Exercise aim
Copy the records below in full and leave every image out of the copy.

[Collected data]
───

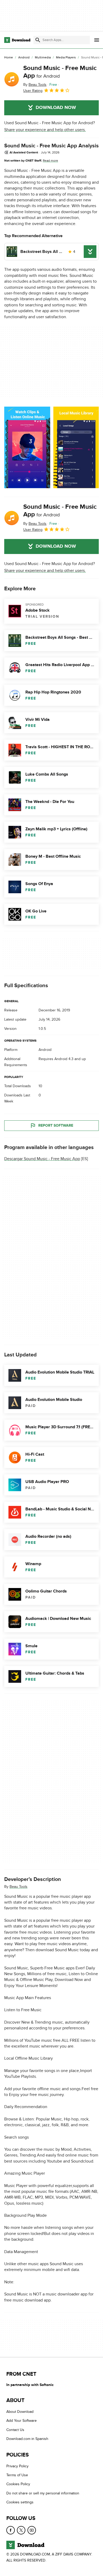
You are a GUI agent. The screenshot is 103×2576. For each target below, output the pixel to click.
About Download (20, 2411)
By (34, 84)
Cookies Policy (18, 2484)
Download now (56, 108)
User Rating (33, 90)
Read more (50, 160)
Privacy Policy (17, 2466)
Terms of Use (17, 2475)
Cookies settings (20, 2502)
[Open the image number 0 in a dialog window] (27, 447)
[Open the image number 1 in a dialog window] (76, 447)
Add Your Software (21, 2420)
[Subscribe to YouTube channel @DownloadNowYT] (31, 2530)
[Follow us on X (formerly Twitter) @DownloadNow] (21, 2530)
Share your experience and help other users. (45, 129)
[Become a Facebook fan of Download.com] (10, 2530)
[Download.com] (17, 40)
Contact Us (15, 2430)
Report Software (55, 1125)
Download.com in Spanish (27, 2439)
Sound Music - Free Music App (60, 71)
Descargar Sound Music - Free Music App (42, 1158)
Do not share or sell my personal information (42, 2493)
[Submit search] (38, 40)
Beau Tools (18, 1886)
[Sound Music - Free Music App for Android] (11, 79)
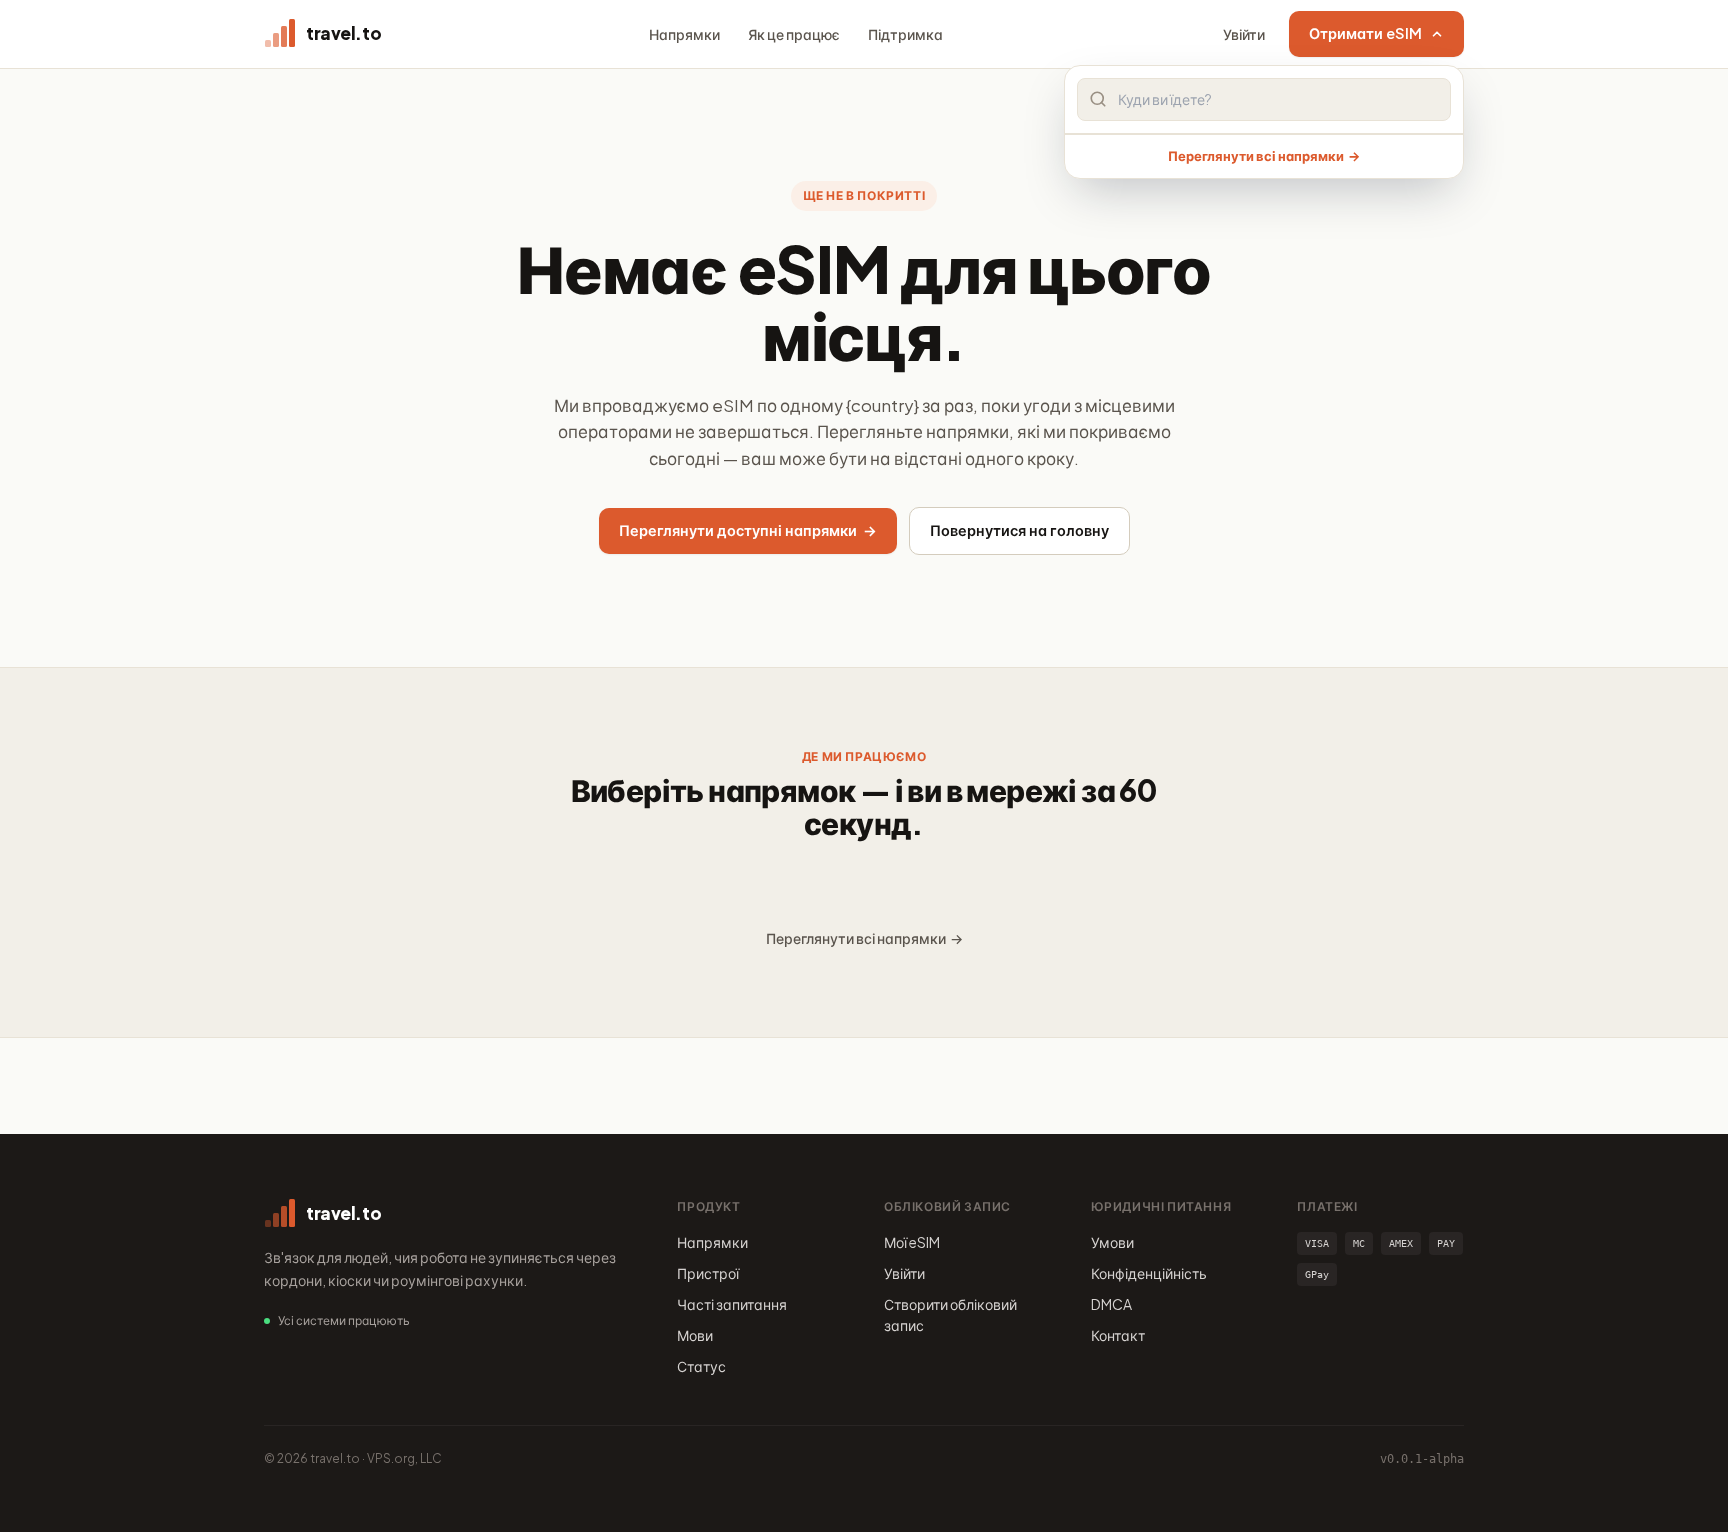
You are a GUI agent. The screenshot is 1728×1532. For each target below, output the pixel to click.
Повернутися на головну (1019, 530)
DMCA (1111, 1304)
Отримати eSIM (1365, 33)
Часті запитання (732, 1304)
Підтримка (905, 34)
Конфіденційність (1149, 1273)
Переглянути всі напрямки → (1264, 156)
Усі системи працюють (344, 1320)
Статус (701, 1366)
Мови (695, 1335)
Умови (1112, 1242)
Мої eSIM (912, 1242)
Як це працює (794, 34)
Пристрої (708, 1273)
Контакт (1118, 1335)
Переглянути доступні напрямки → (748, 530)
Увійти (1244, 34)
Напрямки (684, 34)
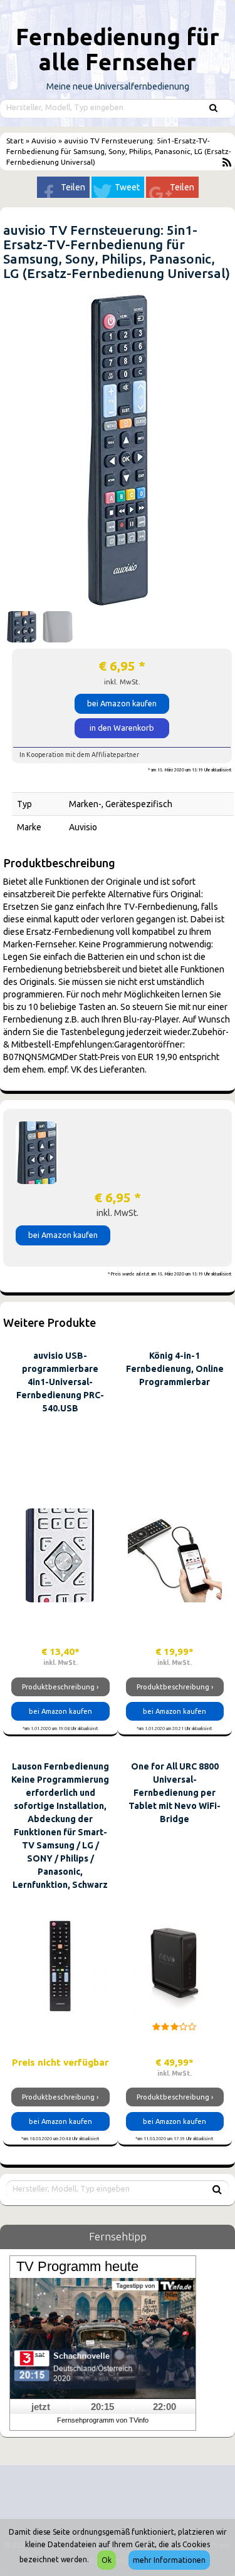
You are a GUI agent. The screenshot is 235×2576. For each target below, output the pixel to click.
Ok (107, 2560)
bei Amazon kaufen (122, 703)
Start (16, 141)
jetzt (40, 2406)
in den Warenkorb (122, 727)
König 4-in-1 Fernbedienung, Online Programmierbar (175, 1369)
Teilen (73, 187)
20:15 (102, 2406)
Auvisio (43, 141)
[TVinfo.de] (103, 2337)
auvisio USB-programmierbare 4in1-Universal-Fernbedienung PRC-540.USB (60, 1382)
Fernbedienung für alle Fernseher (117, 49)
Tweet (127, 187)
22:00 (164, 2406)
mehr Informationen (169, 2560)
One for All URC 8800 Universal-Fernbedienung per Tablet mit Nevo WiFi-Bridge (174, 1792)
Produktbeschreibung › (60, 1687)
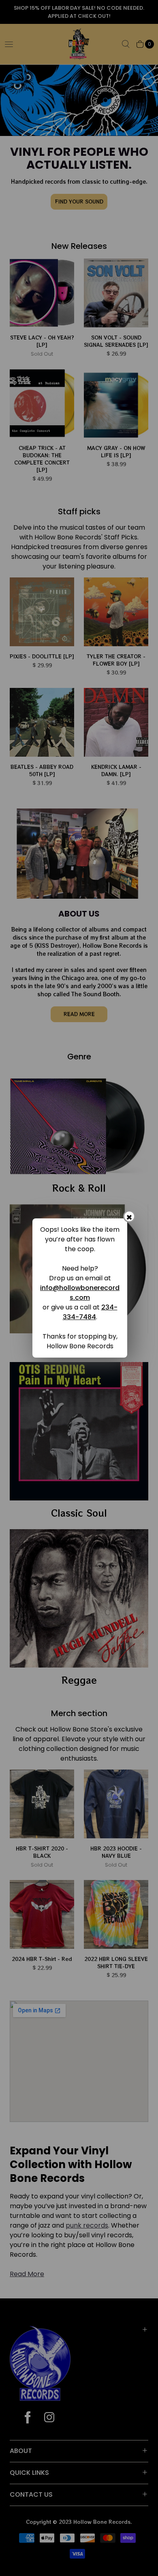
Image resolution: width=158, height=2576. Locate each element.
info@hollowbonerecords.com (80, 1292)
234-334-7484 (90, 1312)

───

Answer
You are a GUI agent. The screenshot is 103×2576. For each target below, output the pixel to click.
About Download (20, 2411)
By (34, 84)
Cookies Policy (18, 2484)
Download now (56, 108)
User Rating (33, 90)
Read more (50, 160)
Privacy Policy (17, 2466)
Terms of Use (17, 2475)
Cookies settings (20, 2502)
[Open the image number 0 in a dialog window] (27, 447)
[Open the image number 1 in a dialog window] (76, 447)
Add Your Software (21, 2420)
[Subscribe to YouTube channel @DownloadNowYT] (31, 2530)
[Follow us on X (formerly Twitter) @DownloadNow] (21, 2530)
Share your experience and help other users. (45, 129)
[Become a Facebook fan of Download.com] (10, 2530)
[Download.com] (17, 40)
Contact Us (15, 2430)
Report Software (55, 1125)
Download.com in Spanish (27, 2439)
Sound Music - Free Music App (60, 71)
Descargar Sound Music - Free Music App (42, 1158)
Do not share or sell my personal information (42, 2493)
[Submit search] (38, 40)
Beau Tools (18, 1886)
[Sound Music - Free Music App for Android] (11, 79)
You are a GUI agent. The screenshot is 1728×1532. For each target below, output the pixel to click.
Повернутися на головну (1019, 530)
DMCA (1111, 1304)
Отримати eSIM (1365, 33)
Часті запитання (732, 1304)
Підтримка (905, 34)
Конфіденційність (1149, 1273)
Переглянути всі напрямки → (1264, 156)
Усі системи працюють (344, 1320)
Статус (701, 1366)
Мови (695, 1335)
Умови (1112, 1242)
Мої eSIM (912, 1242)
Як це працює (794, 34)
Пристрої (708, 1273)
Контакт (1118, 1335)
Переглянути доступні напрямки → (748, 530)
Увійти (1244, 34)
Напрямки (684, 34)
You are a GUI agent. The screenshot is 235×2576. For each target below, output the pixel to click.
Ok (107, 2560)
bei Amazon kaufen (122, 703)
Start (16, 141)
jetzt (40, 2406)
in den Warenkorb (122, 727)
König 4-in-1 Fernbedienung, Online Programmierbar (175, 1369)
Teilen (73, 187)
20:15 (102, 2406)
Auvisio (43, 141)
[TVinfo.de] (103, 2337)
auvisio USB-programmierbare 4in1-Universal-Fernbedienung PRC-540.USB (60, 1382)
Fernbedienung für alle Fernseher (117, 49)
Tweet (127, 187)
22:00 (164, 2406)
mehr Informationen (169, 2560)
One for All URC 8800 Universal-Fernbedienung per Tablet mit Nevo WiFi-Bridge (174, 1792)
Produktbeschreibung › (60, 1687)
Image resolution: width=158, height=2576. Locate each element.
info@hollowbonerecords.com (80, 1292)
234-334-7484 (90, 1312)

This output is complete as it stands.